# Problem details
Show all lines of the entries in which the word "using" is found.

# Exercise data
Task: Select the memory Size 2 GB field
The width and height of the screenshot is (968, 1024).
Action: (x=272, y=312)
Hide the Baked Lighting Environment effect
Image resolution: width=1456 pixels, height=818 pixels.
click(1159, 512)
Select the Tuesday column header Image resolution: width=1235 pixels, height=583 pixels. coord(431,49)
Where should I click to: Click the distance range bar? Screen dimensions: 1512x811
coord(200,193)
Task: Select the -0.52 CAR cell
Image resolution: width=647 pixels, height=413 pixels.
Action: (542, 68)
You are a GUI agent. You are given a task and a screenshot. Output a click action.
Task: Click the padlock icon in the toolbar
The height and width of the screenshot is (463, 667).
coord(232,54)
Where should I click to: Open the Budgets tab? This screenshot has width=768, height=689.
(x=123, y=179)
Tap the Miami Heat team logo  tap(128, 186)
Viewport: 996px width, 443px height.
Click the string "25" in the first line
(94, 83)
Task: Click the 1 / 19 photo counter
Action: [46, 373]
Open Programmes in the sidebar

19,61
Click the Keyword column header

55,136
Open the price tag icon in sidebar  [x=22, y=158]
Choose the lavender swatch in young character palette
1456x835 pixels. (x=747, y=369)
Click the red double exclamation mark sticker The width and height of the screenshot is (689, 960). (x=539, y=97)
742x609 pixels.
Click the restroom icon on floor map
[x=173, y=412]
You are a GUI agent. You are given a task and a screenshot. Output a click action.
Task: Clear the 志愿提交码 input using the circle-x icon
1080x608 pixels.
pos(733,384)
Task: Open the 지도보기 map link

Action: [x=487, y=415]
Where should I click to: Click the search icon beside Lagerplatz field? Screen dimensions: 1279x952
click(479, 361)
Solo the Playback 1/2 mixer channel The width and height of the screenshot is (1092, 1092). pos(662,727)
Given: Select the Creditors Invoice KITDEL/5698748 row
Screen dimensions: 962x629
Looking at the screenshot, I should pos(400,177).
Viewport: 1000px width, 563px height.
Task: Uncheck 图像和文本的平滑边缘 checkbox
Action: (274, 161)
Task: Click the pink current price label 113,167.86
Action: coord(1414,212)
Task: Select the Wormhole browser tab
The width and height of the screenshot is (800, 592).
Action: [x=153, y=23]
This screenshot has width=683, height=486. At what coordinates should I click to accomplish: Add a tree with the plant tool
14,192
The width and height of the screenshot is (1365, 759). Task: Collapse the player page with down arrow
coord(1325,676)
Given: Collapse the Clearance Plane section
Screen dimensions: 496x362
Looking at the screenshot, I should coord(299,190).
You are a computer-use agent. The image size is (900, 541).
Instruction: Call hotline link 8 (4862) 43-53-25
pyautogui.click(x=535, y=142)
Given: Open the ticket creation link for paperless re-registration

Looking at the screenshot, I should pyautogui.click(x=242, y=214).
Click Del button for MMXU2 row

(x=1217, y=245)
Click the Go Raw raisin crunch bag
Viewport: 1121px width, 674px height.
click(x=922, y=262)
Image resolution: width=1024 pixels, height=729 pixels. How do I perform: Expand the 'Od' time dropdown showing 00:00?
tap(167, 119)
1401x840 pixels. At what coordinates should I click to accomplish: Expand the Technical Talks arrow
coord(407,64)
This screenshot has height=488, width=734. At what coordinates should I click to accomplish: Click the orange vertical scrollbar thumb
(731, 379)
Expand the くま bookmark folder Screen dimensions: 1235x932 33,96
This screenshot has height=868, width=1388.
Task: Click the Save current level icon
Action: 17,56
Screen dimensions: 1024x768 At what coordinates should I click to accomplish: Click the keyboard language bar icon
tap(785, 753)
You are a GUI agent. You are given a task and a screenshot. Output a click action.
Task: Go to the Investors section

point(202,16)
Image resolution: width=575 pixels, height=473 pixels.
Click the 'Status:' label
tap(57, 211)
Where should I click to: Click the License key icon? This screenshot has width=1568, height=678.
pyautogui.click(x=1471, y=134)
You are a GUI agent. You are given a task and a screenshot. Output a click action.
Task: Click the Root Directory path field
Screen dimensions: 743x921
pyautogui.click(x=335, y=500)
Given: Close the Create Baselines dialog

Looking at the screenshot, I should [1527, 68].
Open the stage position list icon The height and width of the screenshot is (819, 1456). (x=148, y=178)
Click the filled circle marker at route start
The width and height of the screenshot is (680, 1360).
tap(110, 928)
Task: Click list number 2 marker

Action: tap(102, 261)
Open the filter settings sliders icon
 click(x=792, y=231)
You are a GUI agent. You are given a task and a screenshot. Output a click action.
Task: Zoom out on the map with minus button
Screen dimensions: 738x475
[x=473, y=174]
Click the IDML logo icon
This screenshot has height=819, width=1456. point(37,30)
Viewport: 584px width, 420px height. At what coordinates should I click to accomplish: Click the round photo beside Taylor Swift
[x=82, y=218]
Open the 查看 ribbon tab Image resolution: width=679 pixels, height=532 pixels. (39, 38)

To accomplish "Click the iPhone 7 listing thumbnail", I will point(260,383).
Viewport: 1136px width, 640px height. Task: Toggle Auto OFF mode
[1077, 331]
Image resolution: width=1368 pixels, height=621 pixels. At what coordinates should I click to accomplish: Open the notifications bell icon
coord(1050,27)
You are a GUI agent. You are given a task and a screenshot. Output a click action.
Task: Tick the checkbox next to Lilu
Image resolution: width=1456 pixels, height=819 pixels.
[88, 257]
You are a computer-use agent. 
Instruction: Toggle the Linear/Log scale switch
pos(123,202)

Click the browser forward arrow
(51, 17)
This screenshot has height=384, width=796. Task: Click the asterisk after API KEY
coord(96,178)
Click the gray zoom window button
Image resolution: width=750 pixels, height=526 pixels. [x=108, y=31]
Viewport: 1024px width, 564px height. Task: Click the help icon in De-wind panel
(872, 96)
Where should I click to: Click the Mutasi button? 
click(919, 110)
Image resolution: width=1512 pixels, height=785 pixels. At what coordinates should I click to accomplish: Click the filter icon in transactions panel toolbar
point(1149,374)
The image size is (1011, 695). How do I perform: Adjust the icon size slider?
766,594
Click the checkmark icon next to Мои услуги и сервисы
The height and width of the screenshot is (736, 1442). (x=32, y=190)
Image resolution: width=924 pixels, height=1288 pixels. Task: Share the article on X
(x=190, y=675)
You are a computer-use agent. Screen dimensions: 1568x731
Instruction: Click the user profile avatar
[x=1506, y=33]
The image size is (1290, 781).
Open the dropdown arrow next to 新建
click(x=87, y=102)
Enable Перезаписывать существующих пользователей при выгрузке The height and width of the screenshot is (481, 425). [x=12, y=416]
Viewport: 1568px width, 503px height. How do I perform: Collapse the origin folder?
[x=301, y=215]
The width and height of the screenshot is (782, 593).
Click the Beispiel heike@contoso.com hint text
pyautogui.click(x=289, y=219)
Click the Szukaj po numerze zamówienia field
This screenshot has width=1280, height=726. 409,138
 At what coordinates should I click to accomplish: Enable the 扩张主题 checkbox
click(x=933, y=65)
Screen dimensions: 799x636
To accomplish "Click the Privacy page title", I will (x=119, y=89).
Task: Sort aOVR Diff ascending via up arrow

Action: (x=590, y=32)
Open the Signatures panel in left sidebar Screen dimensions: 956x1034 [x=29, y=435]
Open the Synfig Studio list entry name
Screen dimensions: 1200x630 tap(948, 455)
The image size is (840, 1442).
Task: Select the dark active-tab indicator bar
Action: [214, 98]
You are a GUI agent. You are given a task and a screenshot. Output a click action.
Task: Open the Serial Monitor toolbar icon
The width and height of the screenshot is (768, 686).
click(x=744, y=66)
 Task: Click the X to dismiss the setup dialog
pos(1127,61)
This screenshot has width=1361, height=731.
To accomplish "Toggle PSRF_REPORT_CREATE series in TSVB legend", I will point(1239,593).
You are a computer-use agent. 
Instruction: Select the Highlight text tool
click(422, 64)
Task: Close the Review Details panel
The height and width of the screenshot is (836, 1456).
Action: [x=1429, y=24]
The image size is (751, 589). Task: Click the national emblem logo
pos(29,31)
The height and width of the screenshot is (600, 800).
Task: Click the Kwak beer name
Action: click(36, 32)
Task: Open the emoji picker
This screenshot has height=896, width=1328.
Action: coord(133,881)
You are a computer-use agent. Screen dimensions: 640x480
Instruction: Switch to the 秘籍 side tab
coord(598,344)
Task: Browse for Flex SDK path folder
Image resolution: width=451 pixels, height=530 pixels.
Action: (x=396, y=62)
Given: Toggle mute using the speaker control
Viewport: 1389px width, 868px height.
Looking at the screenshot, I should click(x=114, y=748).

# Completed exercise
Task: Clear the 志愿提交码 input using the circle-x icon
Given: Toggle mute using the speaker control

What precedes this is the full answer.